Tank car improvements required by the U.S. and Canadian governments last month should cut the risk of spills and fires in oil train accidents, Canadian investigators have concluded.
The finding came from the Transportation Safety Board of Canada’s investigation of on a derailment in January 2014 in Plaster Rock, New Brunswick.
While the report pinpointed a broken wheel as the cause, the derailment provided a rare side-by-side comparison of the performance of two different types of tank cars in use for decades on the North American rail system.
A type of tank car called the DOT-112 survived the Plaster Rock derailment with no impact damage, according to the report, released Friday. Four such cars carrying butane derailed.
In contrast, two DOT-111 cars carrying crude oil sustained punctures, spilling more than 60,000 gallons. The spilled oil caught fire.
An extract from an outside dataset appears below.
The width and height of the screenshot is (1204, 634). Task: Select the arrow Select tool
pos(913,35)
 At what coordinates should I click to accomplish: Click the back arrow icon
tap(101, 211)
The DOT-112 cars have features very similar to the new DOT-117 standard unveiled by regulators on May 1. Both include half-inch thick shields that fully protect both ends of the car, thicker 9/16-inch shells and thermal insulation around the tank shell enclosed with an additional layer of steel.
Typically, the DOT-111 cars have 7/16-inch shells and none of the other protections.
As McClatchy reported last year, the DOT-112 was beefed up after a series of catastrophic tank car explosions in the 1970s that killed railroad workers and firefighters and caused extensive property damage. After the 112 was upgraded, the accidents subsided.
But the DOT-111 fleet remained unchanged, even when railroads began hauling larger quantities of ethanol a decade ago, followed by crude oil five years ago.
The Canadian report lists 13 other rail accidents involving crude oil or ethanol since 2005 that illustrate the vulnerabilities of the DOT-111. Three of those derailments took place this year, including two in Ontario and one in West Virginia.
The list also includes the 2013 disaster in Lac-Megantic, Quebec, which resulted in 47 fatalities. The families of the victims and their attorneys earlier this month unanimously ratified a proposed $350 million settlement package.
The U.S. Department of Transportation last month required that new tank cars carrying crude oil and ethanol meet the DOT-117 standard beginning in October. Tank car owners, which are typically railcar manufacturers, financial firms and energy companies, must comply with a series of retrofit deadlines for DOT-111 cars that are spread out over a decade.
The oil industry says the timeline is too short, while environmentalists say it’s too long. Both have since taken the department to court.